Il faut toutefois se demander où nous trouverons la volonté, les capitaux et les concepts pour réaliser un seul des éléments de votre modèle, et je parle de la modernisation de nos voies navigables intérieures. Le système est en place, mais pourquoi ne pouvons-nous pas faire cela? Vous avez analysé le problème. Nous connaissons le problème. Dites- nous comment procéder.
M. Fung : Vous voulez que je réponde d'abord à cette question?
Le sénateur Grafstein : S'il vous plaît.
M. Fung : Je crois que vous vous demandiez d'où venait le nom de mon entreprise. C'est ACDEG. Je ne l'épelle pas : A-C-D-E-G. Le A est pour Amanda; le C, pour Celeste; le D, pour David, c'est moi; le E, pour Eric, mon fils; le G, pour Grace, mon épouse. C'est ma famille. David et Grace ont trois enfants, cela donne « ACE ». C'est ainsi que j'ai nommé ma compagnie. C'est une entreprise familiale.
Parlons de notre concurrence avec la Chine. Ce que vous avez décrit, monsieur le sénateur, est tout à fait exact. Toutefois, chaque année, 40 000 Chinois décident de venir au Canada parce que notre société civile est supérieure. Je suis Canadien parce que j'admire la société civile canadienne. Je pourrais m'installer n'importe où dans le monde. Avec mon entreprise, aujourd'hui, avec la technologie, je n'ai absolument pas besoin de vivre au Canada. C'est le Canada. C'est un modèle pour le monde. Évidemment, il y a un certain prix à payer pour la démocratie, et cela comprend les consultations au sujet de la primauté du droit.

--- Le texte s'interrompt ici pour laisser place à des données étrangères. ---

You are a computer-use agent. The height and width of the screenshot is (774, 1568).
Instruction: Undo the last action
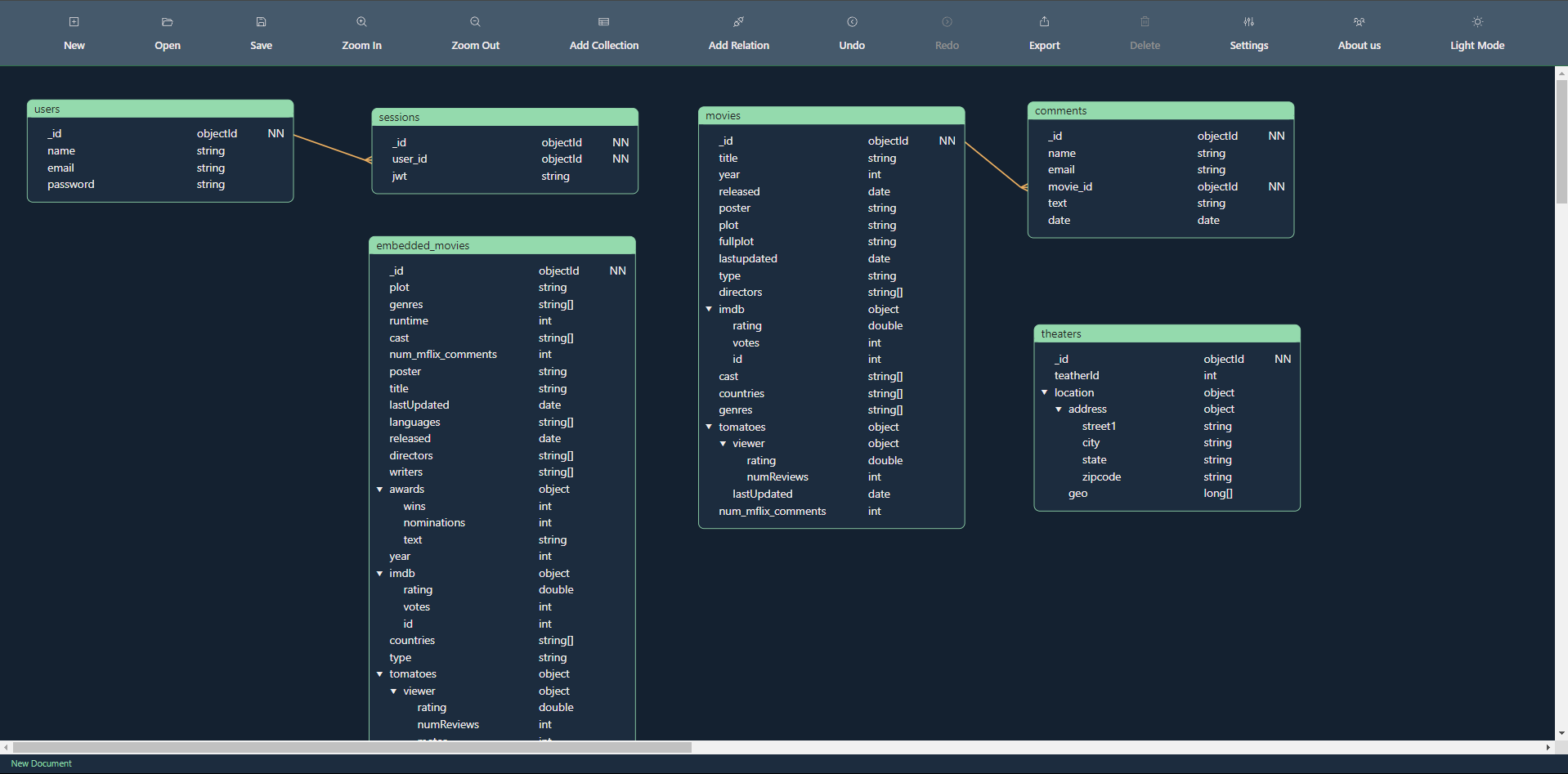[x=852, y=22]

La Chine s'inspire du modèle européen. Il ne faut pas oublier que la Magna Carta n'a pas remis les pouvoirs du roi à la population, elle les a simplement transférés à la noblesse et aux propriétaires fonciers. Cela se passait en l'an 1200. Il a fallu 600 ans à l'Europe pour arriver à la deuxième Révolution française. Ce n'est qu'en 1848 que l'Europe a adopté la démocratie telle que nous la connaissons aujourd'hui. La Chine aura besoin d'une transformation.
Le sénateur Grafstein : Je connais la Chine. Je ne m'inquiète pas de l'évolution de la Chine, qui saura passer des ménages à responsabilité spéciale dans la province du Sichuan aux grandes agences de commercialisation des produits agricoles. Je connais cette évolution et je la comprends. Honnêtement, la Chine ne m'intéresse plus. Ce qui m'intéresse, c'est le Canada. Autrement dit, comment allons-nous moderniser le Canada de façon démocratique pour atteindre les objectifs que vous nous proposez et que nous partageons tous?

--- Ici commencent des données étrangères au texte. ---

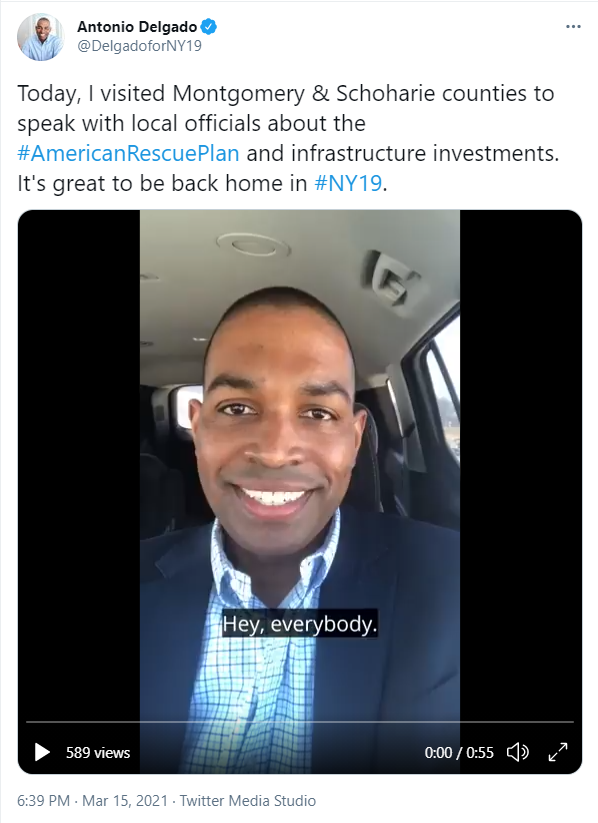Click the blue verified badge
The height and width of the screenshot is (823, 598).
(208, 26)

Je dis que c'est grâce au transport maritime, en effet. Il est indéniable que le transport maritime et le chemin de fer sont plus efficaces que le camionnage, et ce, à bien des égards, y compris pour les empreintes carboniques. Nous n'avons pas parlé des empreintes carboniques de la Chine. C'est un coût que nous payons aussi, mais c'est une autre question.
Concentrons-nous sur le transport maritime. Votre argument est bien présenté. Le Comité sénatorial permanent des transports et des communications a étudié votre travail. J'ai vu une partie de ce travail. De fait, j'ai suivi une partie de votre travail.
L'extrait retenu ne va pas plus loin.